The Qingming festival, also known as Tomb Sweeping Day, takes place today. It is a centuries’ old festival held to remember the deceased.

As the first Qingming since the May 2008 Sichuan earthquake, this year’s festival holds a sharper and more painful significance for mourners in quake-stricken areas. From Xinhua:

Life forever changed for Zhu Xiuhua after her husband was buried under the county’s vegetable market.

[…]Facing the debris of the market, she drew a circle on the ground with a stick and wrote the name of her husband.

“There were too many people who died in the quake. I am afraid he [won’t be able to] find the money I gave him,” she wept.

Zhu then lit a candle and placed it alongside the pork she had cooked and set by the debris. Pork, was her husband’s favorite food. She then burned ghost money– one sheet after another, as an offering to help the dead in afterlife.

More people have taken to perform online memorials in addition to, or even supplanting, traditional practices. Also from Xinhua:

Xiyuanpiaoxue (drifting snow in the western yard) released an article in her blog Saturday, recalling some tomb-sweeping stories about her family since 2002, when his grandfather died.

The blogger said family members did not stop visiting the tombs of their late relatives over the past years until this year, when they set up the mourning blog.

[…]The Central Civilization Office of the Communist Party of China also launched a website on March 26 to encourage people to pay respects to fallen revolutionary heroes online.

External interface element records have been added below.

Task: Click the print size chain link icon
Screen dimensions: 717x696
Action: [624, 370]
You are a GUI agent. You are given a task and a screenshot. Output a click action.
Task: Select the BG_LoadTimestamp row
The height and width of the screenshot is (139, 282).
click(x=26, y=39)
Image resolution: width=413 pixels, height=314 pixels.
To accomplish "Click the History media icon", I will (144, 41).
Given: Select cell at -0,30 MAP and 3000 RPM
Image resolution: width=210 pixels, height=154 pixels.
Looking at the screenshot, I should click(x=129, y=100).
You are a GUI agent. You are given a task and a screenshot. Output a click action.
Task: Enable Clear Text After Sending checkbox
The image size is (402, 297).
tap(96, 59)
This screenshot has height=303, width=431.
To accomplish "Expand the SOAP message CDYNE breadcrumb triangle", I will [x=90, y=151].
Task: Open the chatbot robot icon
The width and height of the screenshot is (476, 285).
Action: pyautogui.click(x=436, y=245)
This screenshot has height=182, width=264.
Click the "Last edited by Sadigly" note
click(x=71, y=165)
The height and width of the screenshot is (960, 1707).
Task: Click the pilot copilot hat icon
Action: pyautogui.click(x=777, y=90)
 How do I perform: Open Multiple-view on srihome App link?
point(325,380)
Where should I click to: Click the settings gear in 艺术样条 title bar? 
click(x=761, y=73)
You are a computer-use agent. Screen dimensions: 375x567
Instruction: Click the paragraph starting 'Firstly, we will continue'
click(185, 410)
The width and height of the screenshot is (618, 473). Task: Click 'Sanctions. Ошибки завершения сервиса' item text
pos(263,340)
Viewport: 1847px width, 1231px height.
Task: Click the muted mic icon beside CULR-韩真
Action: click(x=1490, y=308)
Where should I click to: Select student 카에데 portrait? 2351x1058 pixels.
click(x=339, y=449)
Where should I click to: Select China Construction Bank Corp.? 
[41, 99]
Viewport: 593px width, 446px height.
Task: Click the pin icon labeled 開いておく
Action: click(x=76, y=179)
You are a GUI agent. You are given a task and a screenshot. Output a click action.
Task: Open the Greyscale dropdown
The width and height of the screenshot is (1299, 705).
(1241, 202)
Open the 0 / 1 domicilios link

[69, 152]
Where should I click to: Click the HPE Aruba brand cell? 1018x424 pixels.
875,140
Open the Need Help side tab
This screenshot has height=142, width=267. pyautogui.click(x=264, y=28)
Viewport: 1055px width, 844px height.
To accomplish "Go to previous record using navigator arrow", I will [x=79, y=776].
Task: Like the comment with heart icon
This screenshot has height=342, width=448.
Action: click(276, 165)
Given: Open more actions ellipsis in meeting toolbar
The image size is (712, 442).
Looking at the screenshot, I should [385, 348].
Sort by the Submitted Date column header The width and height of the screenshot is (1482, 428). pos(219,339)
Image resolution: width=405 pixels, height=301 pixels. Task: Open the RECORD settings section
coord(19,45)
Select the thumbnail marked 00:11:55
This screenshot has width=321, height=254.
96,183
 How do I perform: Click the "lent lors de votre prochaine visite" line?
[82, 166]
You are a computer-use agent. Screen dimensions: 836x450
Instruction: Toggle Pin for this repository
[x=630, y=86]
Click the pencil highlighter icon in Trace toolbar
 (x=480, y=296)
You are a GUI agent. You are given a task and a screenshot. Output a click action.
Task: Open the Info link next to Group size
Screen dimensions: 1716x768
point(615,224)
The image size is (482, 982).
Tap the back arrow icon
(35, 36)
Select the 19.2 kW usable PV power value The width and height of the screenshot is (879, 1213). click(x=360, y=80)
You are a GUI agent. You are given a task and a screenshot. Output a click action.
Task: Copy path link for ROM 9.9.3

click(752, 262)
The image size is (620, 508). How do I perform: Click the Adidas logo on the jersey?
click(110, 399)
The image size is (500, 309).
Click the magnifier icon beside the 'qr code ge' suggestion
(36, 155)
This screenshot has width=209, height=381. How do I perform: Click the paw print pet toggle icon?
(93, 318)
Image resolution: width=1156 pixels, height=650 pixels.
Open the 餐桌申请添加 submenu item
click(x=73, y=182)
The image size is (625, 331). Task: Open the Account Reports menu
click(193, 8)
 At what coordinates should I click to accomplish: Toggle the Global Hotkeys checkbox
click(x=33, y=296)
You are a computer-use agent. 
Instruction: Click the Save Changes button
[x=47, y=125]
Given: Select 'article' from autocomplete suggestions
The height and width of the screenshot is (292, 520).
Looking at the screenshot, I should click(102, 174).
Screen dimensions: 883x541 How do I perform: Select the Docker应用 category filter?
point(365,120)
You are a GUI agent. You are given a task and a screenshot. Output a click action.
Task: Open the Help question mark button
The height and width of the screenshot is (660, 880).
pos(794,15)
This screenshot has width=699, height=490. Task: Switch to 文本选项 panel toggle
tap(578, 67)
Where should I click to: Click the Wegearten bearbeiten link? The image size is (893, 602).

The website, www.wenming.cn/wmdjr/qm.htm, have received more than 3 million visitors as of Saturday and 220,000 of them left comments.

Other generational differences are growing more stark. From the Times of India:

“I am here to pay respect to my parents. But the younger generation is no more keen about such traditions,” Zhang Qing, 72, who had traveled 90 kms to a Beijing cemetery told TNN, while repainting the names of his parents on old tombstones.

Indeed, most visitors to the tombs in Beijing were either the elderly or middle-aged people. There were very few young people to be seen apart from some children accompanying grandparents. The young mostly pay their respects by burning paper money in street corners near their houses instead of taking the trouble of visiting cemeteries.

[…]Thousands of young people wrote or read complained voiced over the Internet about the high cost of maintaining tombs and traditions related to funerals. Many ranted against what they called malpractises of the funeral industry, which was charging abnormal sums for flower wreaths and things like urns that are used at the tombs.